→ **Source data**
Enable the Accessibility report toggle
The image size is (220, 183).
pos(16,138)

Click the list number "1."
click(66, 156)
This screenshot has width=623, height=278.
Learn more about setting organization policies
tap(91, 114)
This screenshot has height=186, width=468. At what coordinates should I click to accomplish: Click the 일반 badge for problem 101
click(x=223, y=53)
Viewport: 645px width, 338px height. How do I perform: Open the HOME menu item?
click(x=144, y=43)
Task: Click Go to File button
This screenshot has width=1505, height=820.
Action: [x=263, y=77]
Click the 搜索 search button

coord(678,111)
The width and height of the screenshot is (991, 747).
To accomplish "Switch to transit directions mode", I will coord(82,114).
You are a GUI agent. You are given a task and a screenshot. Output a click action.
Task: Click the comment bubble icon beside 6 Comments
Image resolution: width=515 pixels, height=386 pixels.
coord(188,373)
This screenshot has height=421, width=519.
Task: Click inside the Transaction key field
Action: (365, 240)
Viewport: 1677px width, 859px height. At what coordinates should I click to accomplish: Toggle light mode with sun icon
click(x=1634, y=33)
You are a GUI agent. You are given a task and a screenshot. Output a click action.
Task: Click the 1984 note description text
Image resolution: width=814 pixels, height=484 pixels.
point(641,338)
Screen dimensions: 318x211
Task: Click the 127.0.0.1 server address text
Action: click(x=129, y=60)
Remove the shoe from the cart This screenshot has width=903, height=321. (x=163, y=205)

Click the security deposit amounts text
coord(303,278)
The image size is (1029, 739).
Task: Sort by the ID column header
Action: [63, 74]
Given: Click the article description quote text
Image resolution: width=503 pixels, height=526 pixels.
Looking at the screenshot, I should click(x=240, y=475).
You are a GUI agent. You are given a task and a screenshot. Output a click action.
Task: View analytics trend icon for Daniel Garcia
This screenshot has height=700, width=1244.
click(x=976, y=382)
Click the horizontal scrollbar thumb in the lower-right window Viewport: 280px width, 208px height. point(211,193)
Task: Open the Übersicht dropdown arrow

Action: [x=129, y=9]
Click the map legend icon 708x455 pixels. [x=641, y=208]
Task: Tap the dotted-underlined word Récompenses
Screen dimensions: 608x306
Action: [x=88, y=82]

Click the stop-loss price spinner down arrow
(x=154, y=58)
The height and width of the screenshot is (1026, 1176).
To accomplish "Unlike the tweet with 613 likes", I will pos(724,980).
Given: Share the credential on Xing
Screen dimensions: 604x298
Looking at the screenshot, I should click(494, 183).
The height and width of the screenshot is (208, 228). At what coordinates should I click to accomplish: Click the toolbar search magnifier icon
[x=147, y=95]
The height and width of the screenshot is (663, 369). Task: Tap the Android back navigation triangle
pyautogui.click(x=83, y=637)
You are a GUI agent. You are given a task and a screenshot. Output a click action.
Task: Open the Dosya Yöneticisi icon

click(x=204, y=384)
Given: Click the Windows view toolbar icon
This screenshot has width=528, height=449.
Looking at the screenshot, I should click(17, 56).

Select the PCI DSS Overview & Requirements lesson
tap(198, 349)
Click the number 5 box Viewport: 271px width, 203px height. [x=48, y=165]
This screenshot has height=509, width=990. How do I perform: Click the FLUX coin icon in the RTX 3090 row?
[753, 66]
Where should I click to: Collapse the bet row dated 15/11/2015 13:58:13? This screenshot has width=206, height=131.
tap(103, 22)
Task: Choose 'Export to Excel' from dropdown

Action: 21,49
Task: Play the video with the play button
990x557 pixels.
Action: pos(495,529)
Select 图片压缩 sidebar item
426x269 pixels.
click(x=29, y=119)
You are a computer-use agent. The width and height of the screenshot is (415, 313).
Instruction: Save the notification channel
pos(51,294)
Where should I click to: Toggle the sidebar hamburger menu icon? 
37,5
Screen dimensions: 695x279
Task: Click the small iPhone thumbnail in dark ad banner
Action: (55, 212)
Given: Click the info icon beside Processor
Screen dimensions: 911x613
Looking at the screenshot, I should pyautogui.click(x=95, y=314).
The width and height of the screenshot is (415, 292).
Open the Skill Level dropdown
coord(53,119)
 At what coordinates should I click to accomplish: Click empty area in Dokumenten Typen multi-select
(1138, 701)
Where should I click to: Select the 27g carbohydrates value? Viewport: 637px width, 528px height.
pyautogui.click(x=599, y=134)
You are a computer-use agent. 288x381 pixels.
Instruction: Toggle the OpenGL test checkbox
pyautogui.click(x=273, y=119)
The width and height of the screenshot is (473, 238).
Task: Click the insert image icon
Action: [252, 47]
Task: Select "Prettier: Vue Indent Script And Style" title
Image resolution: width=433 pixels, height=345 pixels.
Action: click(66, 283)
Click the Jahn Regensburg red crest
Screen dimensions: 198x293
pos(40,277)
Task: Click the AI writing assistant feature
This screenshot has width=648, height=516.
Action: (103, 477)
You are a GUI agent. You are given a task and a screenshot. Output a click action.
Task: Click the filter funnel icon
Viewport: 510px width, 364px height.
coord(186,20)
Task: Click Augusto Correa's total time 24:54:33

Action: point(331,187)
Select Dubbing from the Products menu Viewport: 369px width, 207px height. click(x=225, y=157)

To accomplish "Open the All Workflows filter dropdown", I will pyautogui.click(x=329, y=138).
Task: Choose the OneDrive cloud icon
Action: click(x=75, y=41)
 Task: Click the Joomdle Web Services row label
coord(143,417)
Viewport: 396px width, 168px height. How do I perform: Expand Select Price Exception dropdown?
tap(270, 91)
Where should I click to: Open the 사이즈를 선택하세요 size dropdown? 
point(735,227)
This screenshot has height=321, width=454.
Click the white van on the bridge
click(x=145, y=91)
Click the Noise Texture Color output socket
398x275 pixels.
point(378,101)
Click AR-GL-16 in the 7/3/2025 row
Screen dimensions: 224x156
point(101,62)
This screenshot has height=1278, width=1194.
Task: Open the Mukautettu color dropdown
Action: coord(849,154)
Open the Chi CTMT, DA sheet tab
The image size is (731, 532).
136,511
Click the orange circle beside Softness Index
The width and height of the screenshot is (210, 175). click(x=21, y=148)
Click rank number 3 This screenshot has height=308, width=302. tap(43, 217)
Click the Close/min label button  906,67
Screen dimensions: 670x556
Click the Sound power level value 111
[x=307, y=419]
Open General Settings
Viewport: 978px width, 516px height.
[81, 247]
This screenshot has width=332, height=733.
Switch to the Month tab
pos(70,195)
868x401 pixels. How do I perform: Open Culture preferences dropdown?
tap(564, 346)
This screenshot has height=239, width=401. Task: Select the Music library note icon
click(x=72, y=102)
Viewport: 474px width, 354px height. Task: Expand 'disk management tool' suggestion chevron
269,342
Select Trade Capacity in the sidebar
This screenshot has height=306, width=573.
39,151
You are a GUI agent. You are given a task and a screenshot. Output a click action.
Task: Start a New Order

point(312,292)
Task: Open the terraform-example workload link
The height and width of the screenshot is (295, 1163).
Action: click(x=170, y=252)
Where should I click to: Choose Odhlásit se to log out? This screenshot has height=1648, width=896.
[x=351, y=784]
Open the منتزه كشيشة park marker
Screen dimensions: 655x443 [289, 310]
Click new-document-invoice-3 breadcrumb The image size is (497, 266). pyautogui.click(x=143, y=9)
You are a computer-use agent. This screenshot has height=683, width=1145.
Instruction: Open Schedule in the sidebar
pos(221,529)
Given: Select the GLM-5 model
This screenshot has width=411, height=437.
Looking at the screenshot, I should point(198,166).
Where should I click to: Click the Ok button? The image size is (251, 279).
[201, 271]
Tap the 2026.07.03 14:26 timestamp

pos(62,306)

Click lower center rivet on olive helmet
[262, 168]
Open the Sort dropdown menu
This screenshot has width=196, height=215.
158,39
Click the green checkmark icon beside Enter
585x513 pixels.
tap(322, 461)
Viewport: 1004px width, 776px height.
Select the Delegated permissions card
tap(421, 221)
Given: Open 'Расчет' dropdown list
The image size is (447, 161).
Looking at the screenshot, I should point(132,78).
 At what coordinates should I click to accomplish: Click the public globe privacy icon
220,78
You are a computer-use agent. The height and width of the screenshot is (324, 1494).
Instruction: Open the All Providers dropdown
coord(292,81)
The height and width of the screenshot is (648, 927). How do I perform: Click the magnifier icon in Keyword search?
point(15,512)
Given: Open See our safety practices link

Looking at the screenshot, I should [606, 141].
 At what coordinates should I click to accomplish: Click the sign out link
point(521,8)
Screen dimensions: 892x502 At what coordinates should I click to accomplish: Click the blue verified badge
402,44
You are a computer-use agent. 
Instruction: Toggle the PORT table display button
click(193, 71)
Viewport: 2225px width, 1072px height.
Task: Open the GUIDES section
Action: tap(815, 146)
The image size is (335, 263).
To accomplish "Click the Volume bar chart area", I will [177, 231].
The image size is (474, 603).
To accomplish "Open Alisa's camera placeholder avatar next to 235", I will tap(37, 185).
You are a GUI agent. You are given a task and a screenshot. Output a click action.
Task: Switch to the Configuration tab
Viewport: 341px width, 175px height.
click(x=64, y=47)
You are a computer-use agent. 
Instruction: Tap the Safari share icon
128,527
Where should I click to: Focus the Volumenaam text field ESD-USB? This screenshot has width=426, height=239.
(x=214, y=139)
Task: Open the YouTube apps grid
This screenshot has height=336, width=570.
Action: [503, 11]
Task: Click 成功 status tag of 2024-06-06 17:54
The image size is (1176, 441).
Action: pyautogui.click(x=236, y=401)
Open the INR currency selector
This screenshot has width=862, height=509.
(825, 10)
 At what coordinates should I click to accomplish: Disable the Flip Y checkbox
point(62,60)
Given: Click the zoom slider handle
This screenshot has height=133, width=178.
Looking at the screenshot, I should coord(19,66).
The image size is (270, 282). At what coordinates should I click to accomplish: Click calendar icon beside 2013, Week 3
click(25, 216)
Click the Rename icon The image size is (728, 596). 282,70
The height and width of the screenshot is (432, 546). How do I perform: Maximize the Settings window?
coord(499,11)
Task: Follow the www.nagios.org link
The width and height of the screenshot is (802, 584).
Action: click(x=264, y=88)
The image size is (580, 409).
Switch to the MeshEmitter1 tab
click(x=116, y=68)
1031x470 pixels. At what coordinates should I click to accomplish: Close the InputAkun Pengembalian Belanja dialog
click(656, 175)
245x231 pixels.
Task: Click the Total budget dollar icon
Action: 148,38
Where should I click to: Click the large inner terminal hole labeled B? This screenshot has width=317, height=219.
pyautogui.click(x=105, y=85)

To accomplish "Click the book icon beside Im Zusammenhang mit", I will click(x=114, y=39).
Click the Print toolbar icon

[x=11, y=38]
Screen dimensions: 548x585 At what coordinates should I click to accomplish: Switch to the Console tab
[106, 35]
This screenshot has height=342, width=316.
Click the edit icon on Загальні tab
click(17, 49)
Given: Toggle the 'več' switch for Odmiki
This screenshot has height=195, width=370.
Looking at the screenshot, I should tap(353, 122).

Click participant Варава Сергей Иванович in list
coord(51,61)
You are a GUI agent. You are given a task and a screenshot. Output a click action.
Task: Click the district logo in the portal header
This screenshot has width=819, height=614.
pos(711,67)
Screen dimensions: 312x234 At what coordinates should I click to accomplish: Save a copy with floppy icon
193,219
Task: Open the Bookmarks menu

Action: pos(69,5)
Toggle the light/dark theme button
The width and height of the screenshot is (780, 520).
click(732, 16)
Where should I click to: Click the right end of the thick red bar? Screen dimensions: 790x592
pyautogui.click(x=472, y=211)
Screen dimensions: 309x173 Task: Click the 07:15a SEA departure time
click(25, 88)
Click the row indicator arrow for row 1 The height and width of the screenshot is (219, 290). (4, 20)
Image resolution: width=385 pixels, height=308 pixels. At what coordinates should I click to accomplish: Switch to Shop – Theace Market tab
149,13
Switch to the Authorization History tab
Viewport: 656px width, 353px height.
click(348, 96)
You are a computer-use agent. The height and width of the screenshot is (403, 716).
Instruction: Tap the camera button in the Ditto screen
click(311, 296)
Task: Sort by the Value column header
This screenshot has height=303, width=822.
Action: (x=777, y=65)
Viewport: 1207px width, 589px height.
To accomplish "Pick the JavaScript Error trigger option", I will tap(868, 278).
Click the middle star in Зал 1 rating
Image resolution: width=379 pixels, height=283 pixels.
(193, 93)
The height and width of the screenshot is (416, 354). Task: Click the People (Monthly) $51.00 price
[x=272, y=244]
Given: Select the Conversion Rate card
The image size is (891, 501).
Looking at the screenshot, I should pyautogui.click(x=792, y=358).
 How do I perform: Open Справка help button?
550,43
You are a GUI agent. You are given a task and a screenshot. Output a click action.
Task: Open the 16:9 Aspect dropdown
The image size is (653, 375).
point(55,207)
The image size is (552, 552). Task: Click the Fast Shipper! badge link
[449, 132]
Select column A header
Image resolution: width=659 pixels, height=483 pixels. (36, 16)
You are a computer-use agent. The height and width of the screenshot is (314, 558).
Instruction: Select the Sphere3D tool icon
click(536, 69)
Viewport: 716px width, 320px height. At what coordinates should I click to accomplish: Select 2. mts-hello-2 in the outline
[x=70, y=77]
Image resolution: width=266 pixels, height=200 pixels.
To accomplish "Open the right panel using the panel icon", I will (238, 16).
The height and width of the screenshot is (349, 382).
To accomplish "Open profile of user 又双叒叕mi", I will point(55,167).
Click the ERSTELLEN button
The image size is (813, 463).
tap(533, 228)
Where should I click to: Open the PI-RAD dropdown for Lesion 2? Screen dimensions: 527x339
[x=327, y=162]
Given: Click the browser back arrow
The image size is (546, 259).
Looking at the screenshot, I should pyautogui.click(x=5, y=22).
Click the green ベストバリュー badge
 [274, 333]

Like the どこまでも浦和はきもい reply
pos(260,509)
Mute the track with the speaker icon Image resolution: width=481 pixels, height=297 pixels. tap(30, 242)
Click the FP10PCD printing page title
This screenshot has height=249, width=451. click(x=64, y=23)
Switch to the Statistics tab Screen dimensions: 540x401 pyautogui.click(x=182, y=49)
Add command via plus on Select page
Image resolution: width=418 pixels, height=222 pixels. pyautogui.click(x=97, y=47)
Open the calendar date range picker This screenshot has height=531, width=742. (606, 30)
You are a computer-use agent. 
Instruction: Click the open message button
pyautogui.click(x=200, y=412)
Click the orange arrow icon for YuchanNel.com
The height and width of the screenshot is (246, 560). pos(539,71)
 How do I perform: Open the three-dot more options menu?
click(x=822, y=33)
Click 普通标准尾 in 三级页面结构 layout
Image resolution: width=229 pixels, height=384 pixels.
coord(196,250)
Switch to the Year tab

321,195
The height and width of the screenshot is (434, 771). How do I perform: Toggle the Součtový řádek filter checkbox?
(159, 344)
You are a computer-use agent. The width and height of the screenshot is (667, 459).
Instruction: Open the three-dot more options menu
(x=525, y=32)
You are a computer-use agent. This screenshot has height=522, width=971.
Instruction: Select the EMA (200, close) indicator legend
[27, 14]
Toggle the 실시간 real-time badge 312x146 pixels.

→ **What you need to do**
Please output exactly the lines between the one holding "Screen dimensions: 198x293" and the one holding "Select Dubbing from" in the records above, inclusive, and nothing more.

→ **Answer box**
Screen dimensions: 198x293
pos(40,277)
Task: Click the AI writing assistant feature
This screenshot has width=648, height=516.
Action: (103, 477)
You are a GUI agent. You are given a task and a screenshot. Output a click action.
Task: Click the filter funnel icon
Viewport: 510px width, 364px height.
coord(186,20)
Task: Click Augusto Correa's total time 24:54:33

Action: point(331,187)
Select Dubbing from the Products menu Viewport: 369px width, 207px height. click(x=225, y=157)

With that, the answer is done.